Global warming one more in a long line of science scares

Jun 24, 2008 00:39

By Michael LeGault
As much of the nation suffers from an extended springtime spell of global anti-warming (like psychoanalysis, global warming theory is non-refutable and explains all outcomes), as, even in the face of springtime blizzards, the unrelenting parade global-warming related stories is ramped up to the level of overt propaganda, as all doubters are stridently shouted down and silenced by Gorean Truth (Thomas Friedman implied anyone who questioned man-made global warming was a “crank”), many are the millions who feel they have no choice but to believe in the “science” that says global warming is here, it is caused by man and it will wreak havoc on the environment and humankind.

A brief review of other scientifically foretold environmental disasters, which caused great panic in their time, shows that the dire predictions rarely, if ever, come true.

Overpopulation: A paper by 19th century economist Thomas Malthus predicted that a rapidly increasing human population would eventually outstrip food supplies, leading to wide-scale famine. This view, which many scientists saw as valid until very recently, illustrates one of the main problems with predictions and models. They assume the conditions that exist today will exist in the future.

Malthus did not foresee contraception, equality of women, increasing standards of living and technological enhancements of food production. As a result, population is in decline in Western Europe and the rate of increase is slowing in the rest of the world. The UN predicts the 1990 growth rate of 2% per year in the less developed world will be halved by 2025. From roughly 1940 to 1980, output of the United States most important food crops nearly tripled, while cultivated area increased by only 3%. According to one estimate, food grown on all the world’s arable land could support a population of 30 billion, about five times the current population.

We’re running out of oil: In 1951, the U.S. State Department estimated that global oil reserves would run dry by 1964. In 1979, President Jimmy Carter, citing a CIA assessment, said that oil wells “were running dry all over the world.” Scores of newspapers and publications have re-circulated oil-shortage stories in the past few years as oil prices have risen, even though rising prices are due to a “fear premium” in trading rather than any fundamental shortage of oil.
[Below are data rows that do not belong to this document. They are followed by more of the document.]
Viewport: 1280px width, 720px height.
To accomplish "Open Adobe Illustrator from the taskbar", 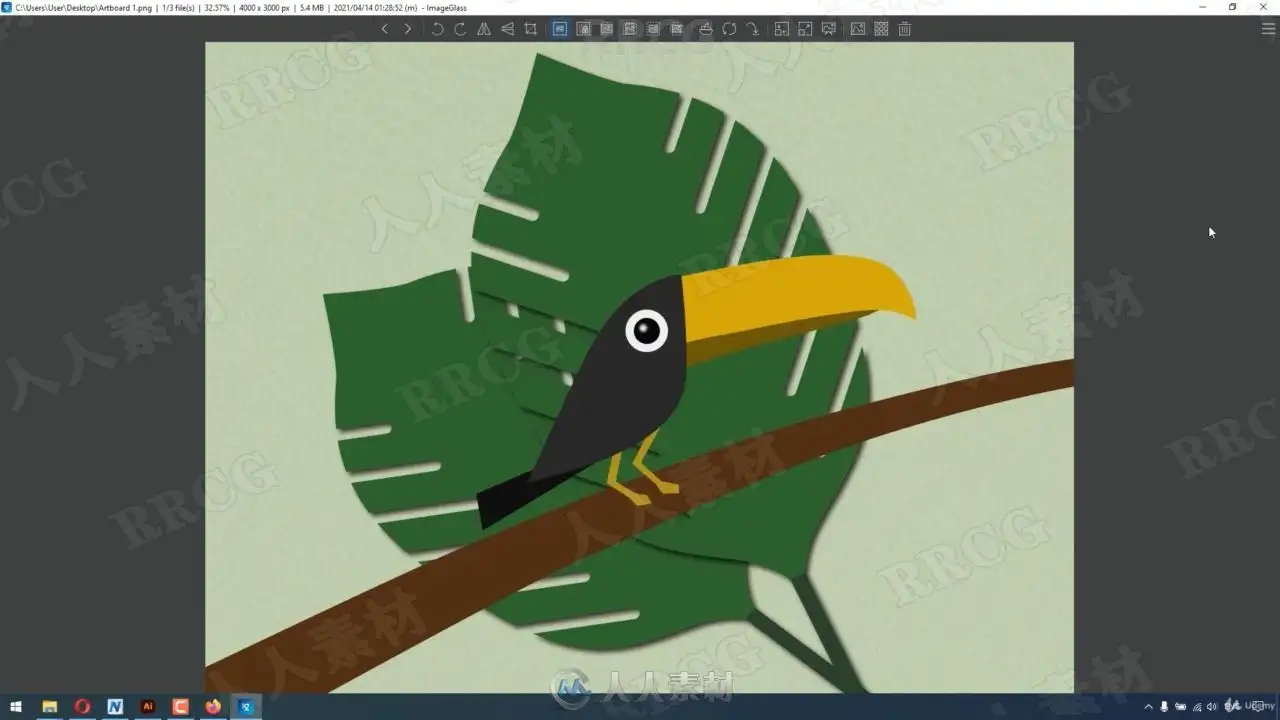I will click(x=148, y=706).
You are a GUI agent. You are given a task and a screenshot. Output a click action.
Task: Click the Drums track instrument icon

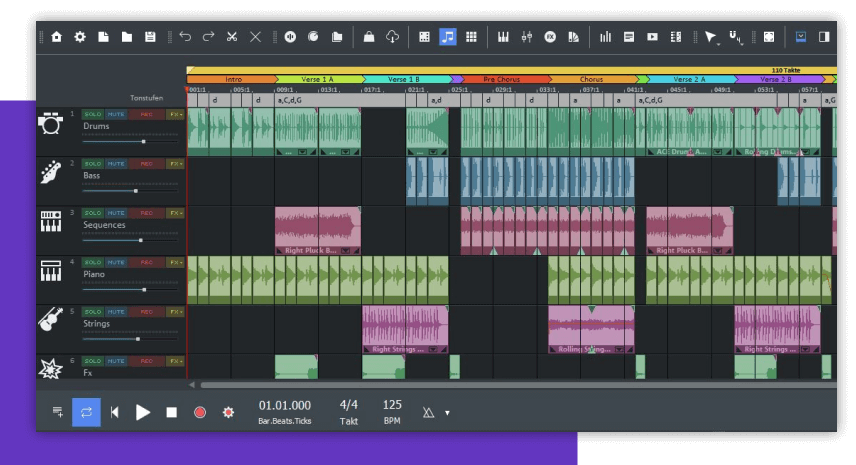[50, 124]
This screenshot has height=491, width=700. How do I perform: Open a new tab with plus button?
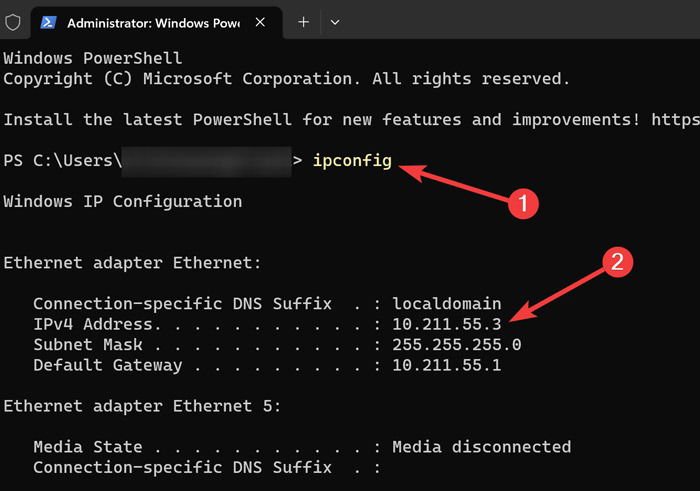pos(304,22)
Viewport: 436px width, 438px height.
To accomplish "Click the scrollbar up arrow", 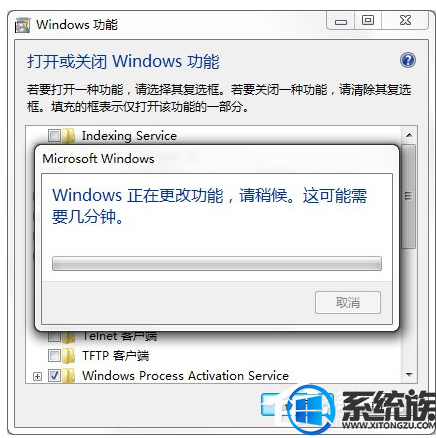I will 409,135.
According to M.I.T. professor M.A. Adelman, world oil production is up 25% since Carter’s “drying up pronouncement. Saudi Arabia alone has fewer than 15% of its known oil fields in production. Writes professor Adelman: “It is commonly asked, when will the world’s supply of oil be exhausted? The best one-word answer: Never.” Oil-shortage scares arise, Adelman argues, because people fail to understand that oil is commodity whose recoverability is dictated by price. Coal is no longer widely mined in Europe, Adelman observes, however there is still millions of tons of coal in European soil. It is just cheaper to dig out of the ground elsewhere.

Man-made chemicals are causing cancer: Chemical-phobia became the world’s top environmental anxiety when Rachel Carson published A Silent Spring in 1972. In her book Carson claimed, among other things, that the pesticide DDT caused cancer in humans. Writing for Reasononline 40 years after the book’s publication, Ronald Bailey wrote, “The plain fact is that DDT has never been shown to be a human carcinogen even after four decades of intense scrutiny.”

Chemical-phobia hysteria was fueled by bad science-specifically the practice of over-dosing laboratory animals with huge amounts of chemicals. For example a 1975 U.S. Public Health Service Study found that female rats fed 5,000 times the recommended daily intake of PCB for 21 months developed an increased number of liver tumors. Today, that science is largely discredited. Indeed, Bruce Ames, a biology professor at the University of California has found that humans ingest about 10,000 times more natural pesticides (chemicals plant produce to protect themselves) than man-made pesticides. Still, doctors are in unanimous agreement that eating fruits and vegetable are good for you.

Time limits me from delving into the dangers of overhead power lines, genetically modified food, second-hand smoke and other features of modern society. Suffice it to say, the quantifiable risk posed by these “perils” rests more on pure speculation than science.

Today’s environmental apocalypse, man-induced global warming, is a claim, like many others before it, that rests on apparently irrefutable, but ultimately untestable, unproven science. Science that is not testable is not science, it is conjecture. Given the history of faulty, frightening predictions posing as scientific verity, the moral of the story for the public and our leaders should be this: Beware of Gores bearing Truths.